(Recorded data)
——————————
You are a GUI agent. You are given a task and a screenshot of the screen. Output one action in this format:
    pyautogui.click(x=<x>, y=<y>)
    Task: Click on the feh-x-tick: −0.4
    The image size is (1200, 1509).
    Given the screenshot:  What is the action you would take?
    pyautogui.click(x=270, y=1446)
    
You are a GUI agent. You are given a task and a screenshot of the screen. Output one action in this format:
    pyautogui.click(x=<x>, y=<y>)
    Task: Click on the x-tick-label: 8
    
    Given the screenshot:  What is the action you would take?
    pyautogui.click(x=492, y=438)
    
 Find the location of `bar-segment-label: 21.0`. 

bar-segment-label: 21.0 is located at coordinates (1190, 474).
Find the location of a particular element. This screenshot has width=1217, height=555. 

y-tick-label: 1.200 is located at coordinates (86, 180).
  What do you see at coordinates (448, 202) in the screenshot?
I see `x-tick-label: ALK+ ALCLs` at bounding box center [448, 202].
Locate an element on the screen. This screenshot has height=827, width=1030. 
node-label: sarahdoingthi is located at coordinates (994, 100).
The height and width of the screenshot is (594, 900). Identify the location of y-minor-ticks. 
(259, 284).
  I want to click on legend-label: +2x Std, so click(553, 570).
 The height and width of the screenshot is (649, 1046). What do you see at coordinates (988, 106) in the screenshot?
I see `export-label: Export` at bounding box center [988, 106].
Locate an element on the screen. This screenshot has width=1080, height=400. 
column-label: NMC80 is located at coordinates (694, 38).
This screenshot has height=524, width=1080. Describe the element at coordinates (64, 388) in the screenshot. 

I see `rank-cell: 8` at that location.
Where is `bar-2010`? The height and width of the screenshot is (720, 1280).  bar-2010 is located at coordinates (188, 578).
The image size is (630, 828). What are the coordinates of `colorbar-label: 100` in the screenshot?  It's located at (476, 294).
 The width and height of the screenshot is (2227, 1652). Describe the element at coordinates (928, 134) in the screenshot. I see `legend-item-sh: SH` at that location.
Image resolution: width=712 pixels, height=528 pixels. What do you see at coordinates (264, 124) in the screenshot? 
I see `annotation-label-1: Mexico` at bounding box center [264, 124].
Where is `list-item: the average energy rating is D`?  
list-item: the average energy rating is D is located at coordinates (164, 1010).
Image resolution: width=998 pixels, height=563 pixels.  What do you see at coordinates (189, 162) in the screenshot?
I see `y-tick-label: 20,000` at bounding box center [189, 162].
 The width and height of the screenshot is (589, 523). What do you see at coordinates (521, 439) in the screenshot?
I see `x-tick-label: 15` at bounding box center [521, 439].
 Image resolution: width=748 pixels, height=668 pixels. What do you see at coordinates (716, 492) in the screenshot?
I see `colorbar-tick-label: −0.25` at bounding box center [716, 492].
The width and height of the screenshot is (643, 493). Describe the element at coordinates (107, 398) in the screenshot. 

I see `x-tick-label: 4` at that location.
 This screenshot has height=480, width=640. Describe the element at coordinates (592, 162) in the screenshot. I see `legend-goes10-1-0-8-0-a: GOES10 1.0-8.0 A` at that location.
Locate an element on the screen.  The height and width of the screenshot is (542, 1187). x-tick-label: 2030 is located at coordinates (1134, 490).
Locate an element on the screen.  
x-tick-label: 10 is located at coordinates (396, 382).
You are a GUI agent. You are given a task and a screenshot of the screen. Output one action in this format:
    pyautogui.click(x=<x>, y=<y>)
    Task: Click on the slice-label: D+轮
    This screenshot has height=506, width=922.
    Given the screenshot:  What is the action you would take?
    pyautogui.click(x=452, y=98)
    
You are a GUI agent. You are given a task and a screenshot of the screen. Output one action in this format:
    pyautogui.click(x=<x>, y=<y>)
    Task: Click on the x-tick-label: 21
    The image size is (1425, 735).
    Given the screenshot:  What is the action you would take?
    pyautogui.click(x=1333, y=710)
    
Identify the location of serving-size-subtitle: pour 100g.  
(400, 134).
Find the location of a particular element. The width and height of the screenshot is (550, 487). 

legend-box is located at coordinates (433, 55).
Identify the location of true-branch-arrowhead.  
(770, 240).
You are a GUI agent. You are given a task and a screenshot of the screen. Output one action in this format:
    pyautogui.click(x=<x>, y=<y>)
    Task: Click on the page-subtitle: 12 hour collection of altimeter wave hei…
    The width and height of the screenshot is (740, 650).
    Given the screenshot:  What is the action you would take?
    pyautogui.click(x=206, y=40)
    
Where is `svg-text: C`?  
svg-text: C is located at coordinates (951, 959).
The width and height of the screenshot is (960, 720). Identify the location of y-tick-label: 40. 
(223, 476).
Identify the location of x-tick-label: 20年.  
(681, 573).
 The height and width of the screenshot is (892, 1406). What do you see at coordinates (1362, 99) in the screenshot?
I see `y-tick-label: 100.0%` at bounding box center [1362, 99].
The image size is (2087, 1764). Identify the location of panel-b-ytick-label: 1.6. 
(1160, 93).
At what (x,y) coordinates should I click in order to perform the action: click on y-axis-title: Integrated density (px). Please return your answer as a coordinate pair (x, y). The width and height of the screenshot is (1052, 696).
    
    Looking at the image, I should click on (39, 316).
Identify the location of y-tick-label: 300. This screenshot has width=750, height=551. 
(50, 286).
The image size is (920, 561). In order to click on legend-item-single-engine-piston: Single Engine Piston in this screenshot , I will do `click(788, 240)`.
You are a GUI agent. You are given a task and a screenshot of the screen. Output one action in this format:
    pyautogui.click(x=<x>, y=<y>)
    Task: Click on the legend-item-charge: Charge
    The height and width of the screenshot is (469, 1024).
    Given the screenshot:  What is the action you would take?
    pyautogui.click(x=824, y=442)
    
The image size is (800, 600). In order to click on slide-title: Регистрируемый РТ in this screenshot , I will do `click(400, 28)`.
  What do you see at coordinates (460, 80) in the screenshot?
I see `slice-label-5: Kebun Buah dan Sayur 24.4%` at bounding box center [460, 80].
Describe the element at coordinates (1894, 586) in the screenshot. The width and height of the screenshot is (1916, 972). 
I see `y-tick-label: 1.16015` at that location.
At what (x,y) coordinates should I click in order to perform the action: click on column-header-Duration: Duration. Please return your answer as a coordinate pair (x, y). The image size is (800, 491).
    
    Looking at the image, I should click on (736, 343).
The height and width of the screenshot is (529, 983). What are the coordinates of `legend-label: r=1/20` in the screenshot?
——————————
## What is required
Convert the records from the start through the line containing "pyautogui.click(x=270, y=1446)", inclusive, into a Markdown table with the columns Row and Text. Put each line's row number under Row, and leave out blank lines.

## Reply to the exercise
| Row | Text |
|---|---|
| 1 | You are a GUI agent. You are given a task and a screenshot of the screen. Output one action in this format: |
| 2 |     pyautogui.click(x=<x>, y=<y>) |
| 3 |     Task: Click on the feh-x-tick: −0.4 |
| 4 |     The image size is (1200, 1509). |
| 5 |     Given the screenshot:  What is the action you would take? |
| 6 |     pyautogui.click(x=270, y=1446) |